With 2+ decades to look back on after this was written, it turns out the author was wrong about this. Web surfers often get 404 errors or invalid deep links get automatically redirected to the main landing page -- and people do not lose confidence in the site owner. Broken links to old NYTimes articles or Microsoft blog posts don't shake the public's confidence in those well-known companies. Link rot caused by companies reorganizing their web content is just accepted as a fact of life.
This was the 2013 deep link I had to USA Treasury rates: http://www.treasurydirect.gov/RI/OFNtebnd
... and the link is broken now in 2021. I don't think that broken link shakes the public's confidence in the US government. Instead, people just use Google/Bing to find it.
I don't agree. I know Microsoft will move or even outright delete important content because chasing shiny new ideas will get somebody promoted. And so I direct people away from Microsoft solutions because that's going to make my life easier.
Any link to Microsoft documentation that doesn't both go via aka.ms and have a significant user community to ensure the aka.ms link stays correct will decay until it's useless.
So by the time you read this https://aka.ms/trustcertpartners may point at a page which is now styled as a wiki or a blog post or a video, but it will get you the list of CAs trusted by Microsoft's products.
However links from that page (e.g. to previous lists) are internal Microsoft links and so, unsurprisingly, they've completely decayed and are already worthless.

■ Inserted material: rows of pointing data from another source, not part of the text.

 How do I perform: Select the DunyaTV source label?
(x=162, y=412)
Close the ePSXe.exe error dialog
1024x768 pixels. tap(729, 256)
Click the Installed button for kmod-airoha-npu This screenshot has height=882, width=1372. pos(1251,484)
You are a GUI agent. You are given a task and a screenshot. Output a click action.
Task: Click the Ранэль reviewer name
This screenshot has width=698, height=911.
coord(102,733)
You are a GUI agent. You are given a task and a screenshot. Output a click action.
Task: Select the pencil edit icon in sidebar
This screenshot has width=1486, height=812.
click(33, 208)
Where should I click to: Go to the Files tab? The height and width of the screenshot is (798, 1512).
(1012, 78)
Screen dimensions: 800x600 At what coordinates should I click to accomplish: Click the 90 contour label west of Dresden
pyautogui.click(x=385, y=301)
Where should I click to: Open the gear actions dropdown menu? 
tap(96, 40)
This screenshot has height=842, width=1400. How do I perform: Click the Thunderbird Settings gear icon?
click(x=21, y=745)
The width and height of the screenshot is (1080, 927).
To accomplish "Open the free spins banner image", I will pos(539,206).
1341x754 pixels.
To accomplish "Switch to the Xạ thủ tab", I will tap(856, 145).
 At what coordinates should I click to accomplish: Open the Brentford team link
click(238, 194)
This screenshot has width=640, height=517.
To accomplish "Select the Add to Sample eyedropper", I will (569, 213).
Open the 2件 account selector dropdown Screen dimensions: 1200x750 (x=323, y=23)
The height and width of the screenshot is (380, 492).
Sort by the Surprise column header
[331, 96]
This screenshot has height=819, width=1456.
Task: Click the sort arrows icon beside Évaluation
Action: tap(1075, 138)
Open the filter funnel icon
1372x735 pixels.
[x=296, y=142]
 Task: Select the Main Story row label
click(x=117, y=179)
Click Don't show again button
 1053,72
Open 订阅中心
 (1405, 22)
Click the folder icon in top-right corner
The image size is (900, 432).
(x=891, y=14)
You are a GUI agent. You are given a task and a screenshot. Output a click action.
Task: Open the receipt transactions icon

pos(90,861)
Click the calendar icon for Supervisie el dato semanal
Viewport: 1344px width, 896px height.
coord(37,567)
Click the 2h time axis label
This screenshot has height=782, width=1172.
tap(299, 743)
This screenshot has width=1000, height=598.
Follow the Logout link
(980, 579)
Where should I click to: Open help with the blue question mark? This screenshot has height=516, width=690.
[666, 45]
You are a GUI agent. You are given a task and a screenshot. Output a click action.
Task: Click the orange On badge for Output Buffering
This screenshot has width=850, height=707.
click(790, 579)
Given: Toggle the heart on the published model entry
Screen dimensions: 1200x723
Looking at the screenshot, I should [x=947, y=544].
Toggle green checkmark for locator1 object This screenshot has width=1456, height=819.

For the US Treasury, just like Congress or the Air Force, I don't have some alternative choice, so it doesn't really matter whether I think they're good or bad at this. But Microsoft is, to some extent at least, actually in a competitive business and I can just direct people elsewhere.
I don't doubt there is a narrower tech audience (e.g. HN) that would base tech stack strategy on which company has the most 404 errors but my comment was specifically responding to the author's use of "generally".
I interpreted "they generally lose confidence in the owner of the server" -- as making a claim about the psychology of the general public non-techie websurfers. TBL had an intuition about that but it didn't happen. Yes, people are extremely annoyed by 404 errors but history has shown that websurfers generally accept it as a fact of life.
In any case, to followup on your perspective, I guess it's possible that somebody avoided C# because the Microsoft website has too many 404 errors and chose Sun Java instead. But there were lots of broken links in sun.java.com as well (before and after Oracle acquisition) so I'm not sure it's a useful metric.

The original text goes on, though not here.